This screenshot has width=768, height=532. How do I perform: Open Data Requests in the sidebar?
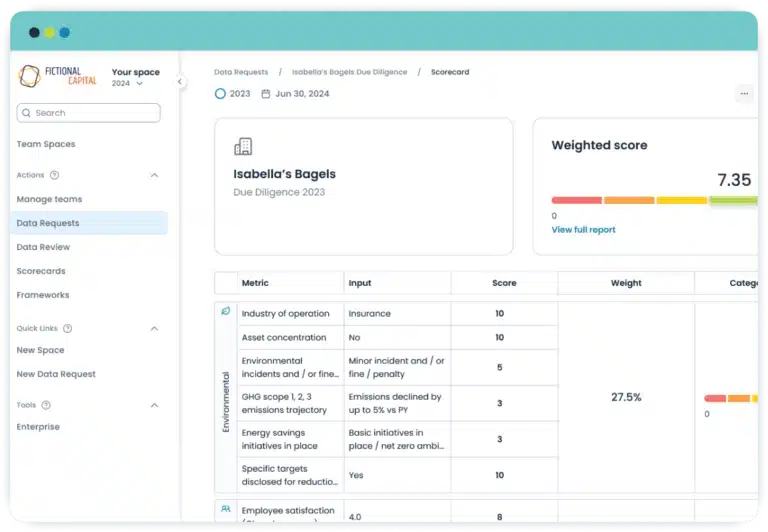tap(48, 223)
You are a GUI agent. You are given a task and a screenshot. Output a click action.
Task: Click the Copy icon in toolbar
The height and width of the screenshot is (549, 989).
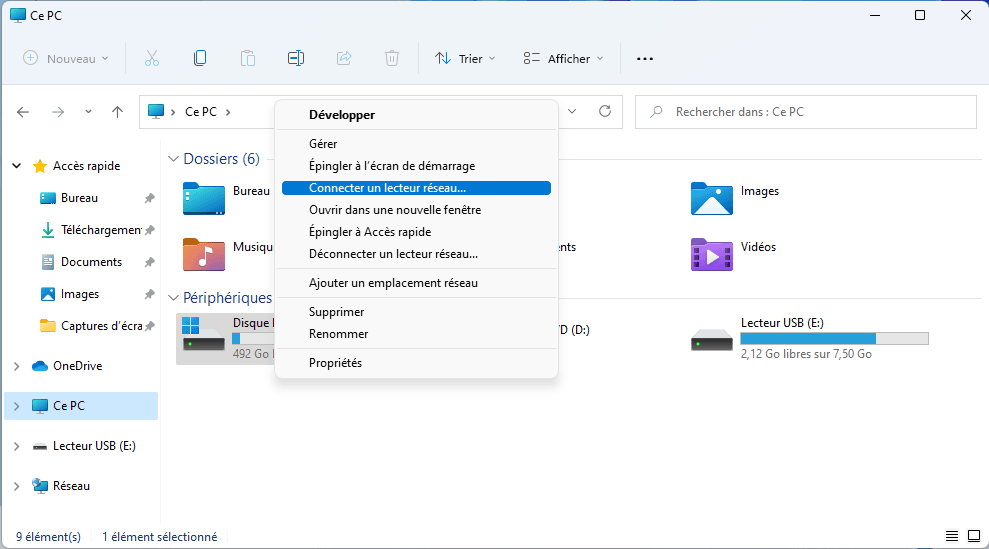(x=200, y=58)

━━━━━━━━━━━━━━━━━━━━━━━━━━━━━━

- [YOUR ASSIGNMENT]:
Start at the line holding "Task: Click the Copy icon in toolbar" and stop at the last line of the entries above. Repeat those lines exactly, pictures excluded.

- [WORKED SOLUTION]:
Task: Click the Copy icon in toolbar
The height and width of the screenshot is (549, 989).
(x=200, y=58)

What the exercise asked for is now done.